M. Bock-Côté ose ajouter : « Elle accuse même le chef du Bloc de vouloir collaborer avec le régime canadien, ce qui est faux. » Voici ce qui est fallacieux parce que contradictoire : M. Blanchet prétend arriver à l’indépendance en se limitant à la seule défense des intérêts de la province de Québec au sein du Canada.
Analysons la sophistique du sociologue attentiste plus profondément. Il précise : « Dans le paysage politique actuel, Martine Ouellet passe pour la représentante de l’indépendantisme “ pur et dur ”. » Il est navrant de constater chez lui le psittacisme du vocabulaire ennemi, c’est-à-dire la reprise passive, sans esprit critique, de la sotte mais sempiternelle accusation des fédéralistes qui vise à rendre les indépendantistes infréquentables. J’invite simplement M. Bock-Côté à répondre à cette question : « Connaissez-vous un indépendantisme “ impur et mou ” qui aboutisse à la libération d’un peuple ? »
Au sujet de la promotion continue de l’indépendance, il affirme avec condescendance qu’elle « conduit plutôt les indépendantistes à s’enfermer dans un univers parallèle, où ils se parlent entre eux, en étant persuadés d’incarner l’avant-garde éclairée de la nation ». S’il fallait que les penseurs et militants indépendantistes authentiques craignent de faire la promotion de leur option politique auprès du peuple, ils imiteraient les dirigeants électoralistes du BQ ou du PQ. Ces derniers ont caché le noble projet d’indépendance depuis un quart de siècle, provoquant le refus répété de participer au vote d’une bonne partie de l’électorat indépendantiste, outrée par cette trahison.
Le chroniqueur insiste maladroitement : « Sauf que l’indépendance ne viendra pas au terme d’un long exercice pédagogique où de doctes militants auront expliqué au bon peuple pourquoi il se trompait jusqu’à présent. » L’intellectuel devrait se garder d’adopter le ton méprisant du discours fédéraliste. En réalité, aucun indépendantiste sérieux ne peut renoncer à la nécessaire pédagogie ni croire qu’elle sera suffisante. Il faut de l’action au sein d’un vrai parti indépendantiste, puis d’un gouvernement indépendantiste.
Or, voici la grande révélation du vaticinateur sur l’éventuelle indépendance : « Elle viendra au terme d’une crise de régime révélant au grand nombre, à la manière d’un choc politique et symbolique, la contradiction insurmontable entre la défense de notre identité et notre appartenance au Canada. » Il place donc son espoir dans un sauveur négatif désincarné en un concept : une « crise de régime » qui secouerait notre sens de l’identité collective au point de nous faire opter pour la rupture définitive. Pourquoi diable revenir à cette nef en dérive, qui nous promet une… vie perpétuelle de galère ? N’a-t-on pas retenu la leçon du triste épisode de l’Accord du lac Meech ? Suivi du résultat référendaire ambivalent de 1995, qui a produit une dépression collective durable.

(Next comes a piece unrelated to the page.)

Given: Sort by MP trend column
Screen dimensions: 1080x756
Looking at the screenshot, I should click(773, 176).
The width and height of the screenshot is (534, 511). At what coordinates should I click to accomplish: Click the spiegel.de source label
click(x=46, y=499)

Au surplus, M. Bock-Côté préconise le « détour autonomiste » parce que la « ligne droite » mènerait dans un mur. Il ne se rend pas compte que le détour, lui, fait tourner en rond dans la prison fédérale, sans jamais en briser les barreaux. Au lieu de ligne droite, il faut parler de ligne juste dont la destination inaltérable est l’indépendance, malgré les obstacles à contourner ou renverser.
Or, ce détour autonomiste relève d’un premier ministre « nationaliste » qui refuse l’établissement d’équipes sportives nationales ou d’un hymne national, qui agiraient pourtant comme levain de la fierté collective. Misère ! Pour la hardiesse identitaire, on repassera.

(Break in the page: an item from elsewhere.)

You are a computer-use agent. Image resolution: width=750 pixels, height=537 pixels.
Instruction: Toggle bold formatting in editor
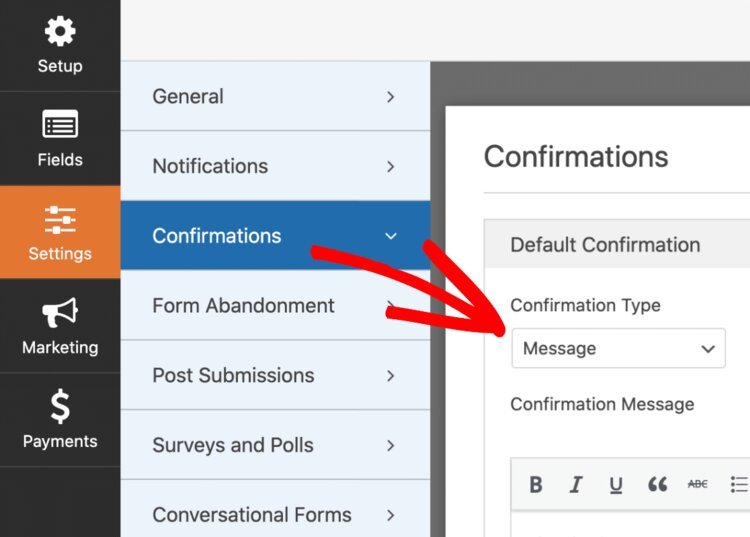pyautogui.click(x=536, y=485)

C’est un secret de Polichinelle : la crise est constitutive de la politique. Mais pas exclusivement. Alors, que manque-t-il à ces analystes ou protagonistes d’une indépendance eschatologique, donc virtuelle ? L’essentiel : une vision intégrée et concrète du Québec pays. Ont-ils déjà seulement lever un coin du voile sur cette représentation positive ou la façon d’accéder à l’indépendance ? À l’instar de Mathieu Bock-Côté : jamais.
La politique des lamentations suffit à ces galériens inlassables du régime canadien haïssable mais verrouillé. Excités par le bruit de leurs coups de rame frénétiques, ces promoteurs et commentateurs médiatiques du surplace sont les pires éteignoirs de la flamme indépendantiste.